Welche Pläne haben Sie mit der Plattform? 

Wir wollen weiterwachsen und der zentrale Ort für wissenschaftliche Daten online werden. Unsere Mitglieder haben Millionen Fachartikel zu ihren Profilen hinzugefügt und haben damit maßgeblich zur Öffnung der Wissenschaft beigetragen. Diese sind allerdings nur ein kleiner Teil der wissenschaftlichen Arbeit. Der viel größere Teil sind Forschungsdaten, die traditionell nicht veröffentlicht werden. Ist das doch der Fall, liegen sie oft in Datenbanken, die keine Rückschlüsse auf ihre Quelle und ihren Zusammenhang zulassen.

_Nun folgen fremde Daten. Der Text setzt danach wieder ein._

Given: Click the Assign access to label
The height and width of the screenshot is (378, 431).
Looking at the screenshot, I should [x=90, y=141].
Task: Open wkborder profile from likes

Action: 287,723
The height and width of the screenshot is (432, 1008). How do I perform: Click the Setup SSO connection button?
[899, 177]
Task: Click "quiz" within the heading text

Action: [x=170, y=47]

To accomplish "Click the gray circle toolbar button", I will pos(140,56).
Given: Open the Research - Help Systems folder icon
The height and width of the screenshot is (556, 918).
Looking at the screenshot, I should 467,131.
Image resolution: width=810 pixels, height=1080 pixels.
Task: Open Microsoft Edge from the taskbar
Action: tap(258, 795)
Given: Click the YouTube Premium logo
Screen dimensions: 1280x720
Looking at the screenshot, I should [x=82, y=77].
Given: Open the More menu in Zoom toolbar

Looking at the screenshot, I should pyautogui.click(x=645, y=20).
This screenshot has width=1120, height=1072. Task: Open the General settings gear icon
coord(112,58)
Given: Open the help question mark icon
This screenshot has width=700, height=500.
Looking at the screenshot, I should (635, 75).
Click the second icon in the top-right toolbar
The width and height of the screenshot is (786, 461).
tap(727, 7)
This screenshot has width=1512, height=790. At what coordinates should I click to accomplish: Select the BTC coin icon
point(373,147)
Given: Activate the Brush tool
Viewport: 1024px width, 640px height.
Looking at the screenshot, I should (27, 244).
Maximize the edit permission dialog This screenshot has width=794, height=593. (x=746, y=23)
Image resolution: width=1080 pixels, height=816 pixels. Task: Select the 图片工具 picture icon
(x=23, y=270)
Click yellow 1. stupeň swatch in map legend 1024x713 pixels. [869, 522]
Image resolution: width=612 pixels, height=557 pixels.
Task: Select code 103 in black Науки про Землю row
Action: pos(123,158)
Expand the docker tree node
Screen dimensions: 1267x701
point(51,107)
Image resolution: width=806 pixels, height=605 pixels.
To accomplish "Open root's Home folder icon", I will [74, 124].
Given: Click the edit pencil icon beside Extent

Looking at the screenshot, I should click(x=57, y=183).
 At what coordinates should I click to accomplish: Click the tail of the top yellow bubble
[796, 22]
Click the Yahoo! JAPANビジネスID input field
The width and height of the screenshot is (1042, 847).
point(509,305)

Diese Forschungsdaten und ihr Kontext sind allerdings wichtig dafür, die Forschung von heute auch in Zukunft nachzuvollziehen und auf sie aufzubauen. Auf ResearchGate können Wissenschaftler Forschungsdaten zu ihren Profilen hinzufügen und in Projekte einordnen, um sie in Zusammenhang zu setzen. Das macht es leichter, die Daten zu verstehen und mit ihnen zu arbeiten.